I have that issue with LinkedIn.com and wherever I’ve posted my resume in the past. People still ask me if I want to do Drupal when, no, I don’t. But because of this latency of the information, I still get people with thick accents calling me about Drupal. This is an annoyance, but if it were something else it could be damaging. In fact, if I were looking for a job, it would limit me to what I have done rather than what I want to do. It would work against me.

So from my digital footprint, I cast Drupal in my digital shadow and it bytes me on the ankle. Why? Because I made the mistake of working with it for a while – and that, to headhunters who pay for old lists, means I’m still doing it well after leaving it behind for a year. Sure, we know that they’re cheap. That’s not the issue.

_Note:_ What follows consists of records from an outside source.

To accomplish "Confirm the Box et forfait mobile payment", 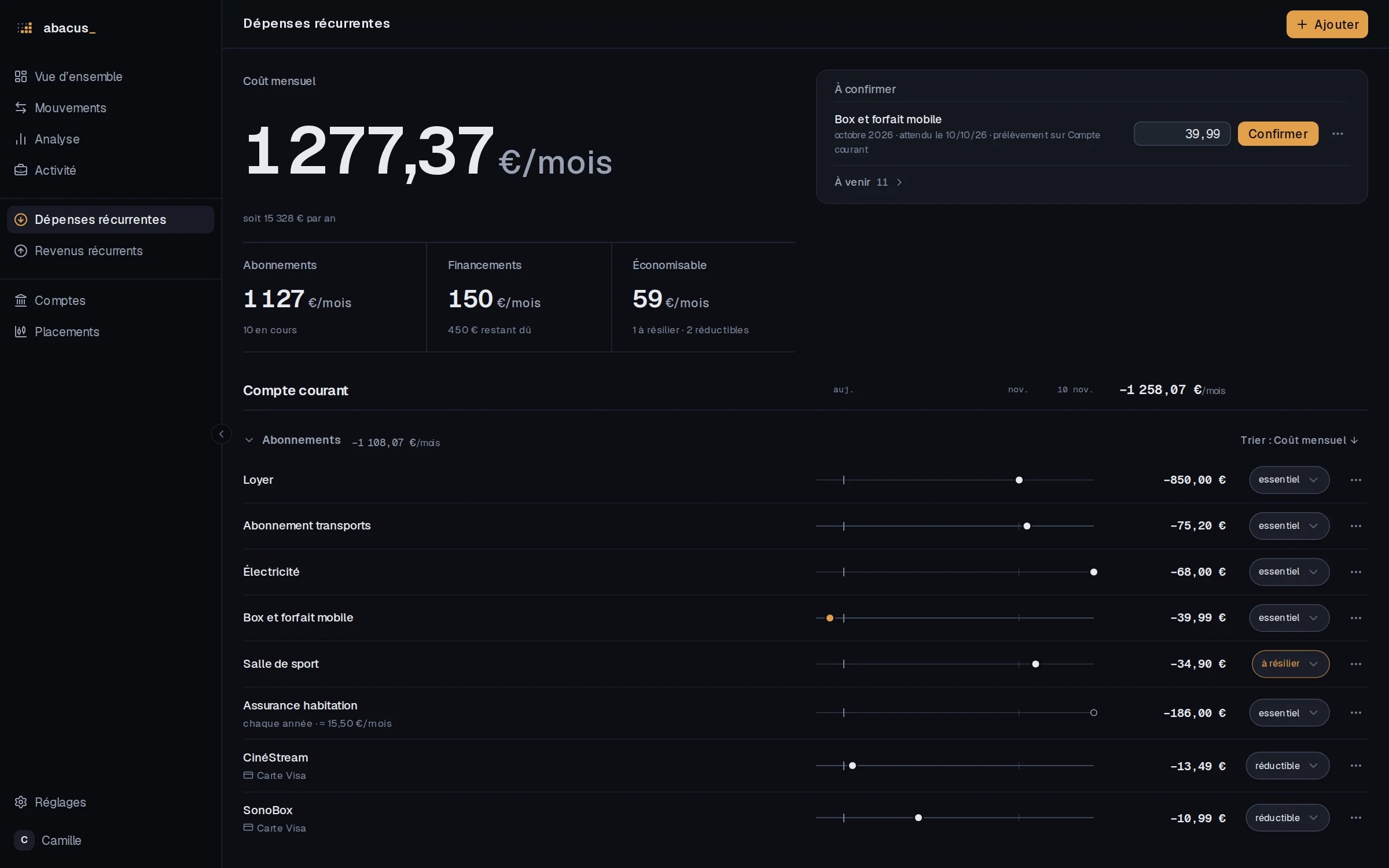I will [x=1278, y=134].
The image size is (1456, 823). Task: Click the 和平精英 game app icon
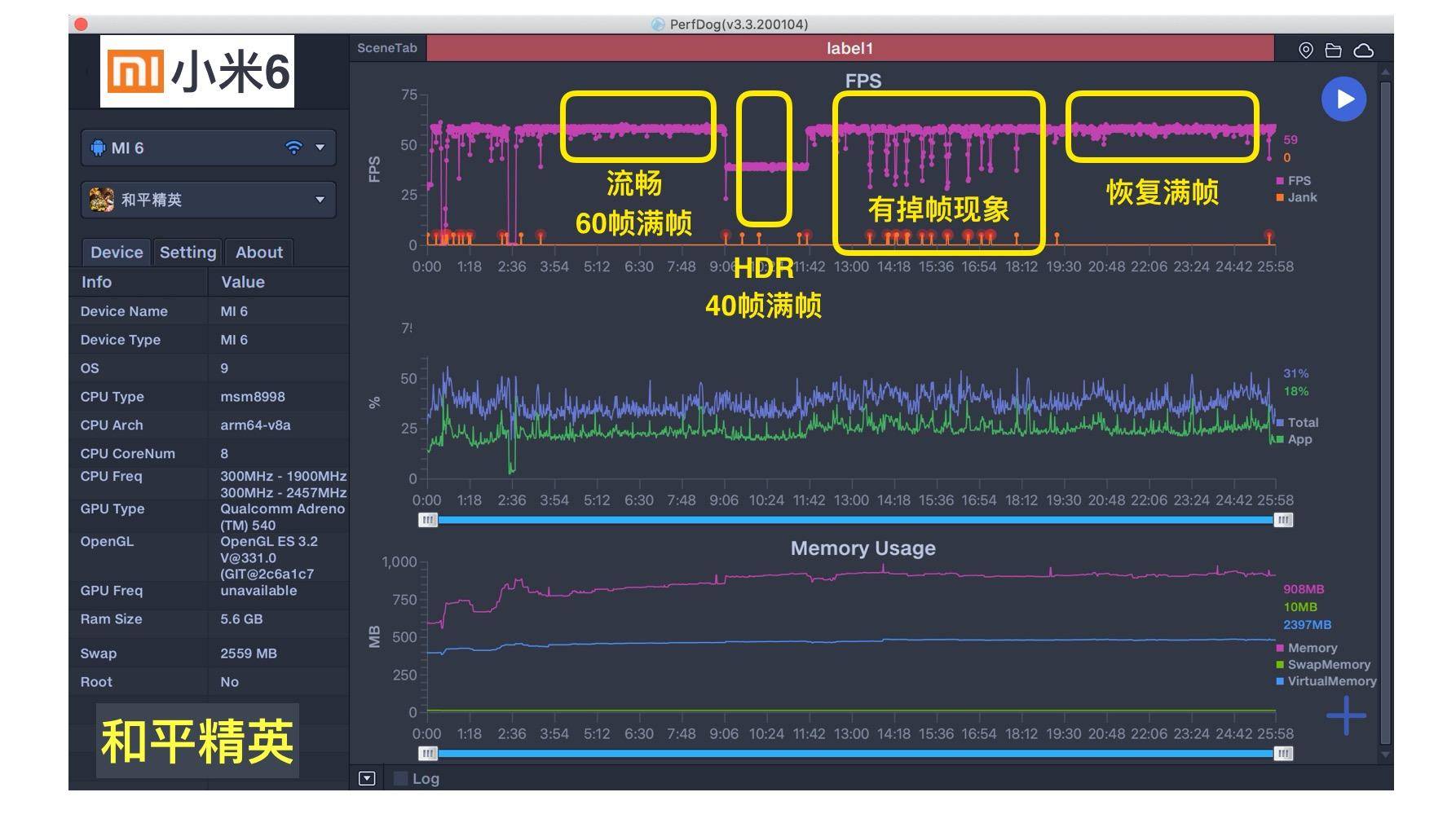tap(101, 200)
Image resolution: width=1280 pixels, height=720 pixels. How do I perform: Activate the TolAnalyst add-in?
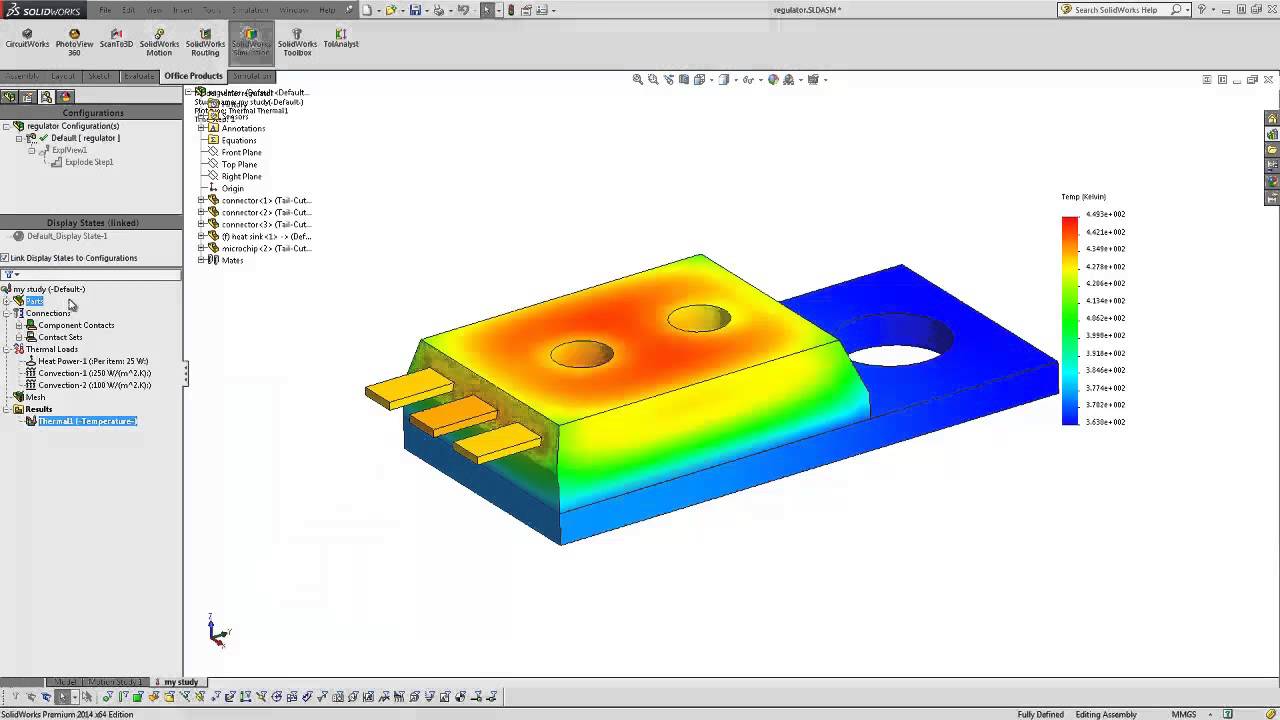click(x=341, y=39)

What is the issue is that I’m being judged based on data that is no longer relevant. It could just have easily been something else. It could be that I was accused of a crime that I was later found innocent of- and an employer might see that and decide that they don’t want to hire someone felonious. I boggle at writing an example of it because someone’s cheap bot might scrape it and think I did something wrong, when in fact, I did not. But it’s in there now, stuck in the head of a demented network. Like a bad song that plays only to me. Or you.

So when you’re making that little digital footprint sound in what you consider private, it’s not that private – and those little echoes will play until eternity.

Or everyone updates their databases.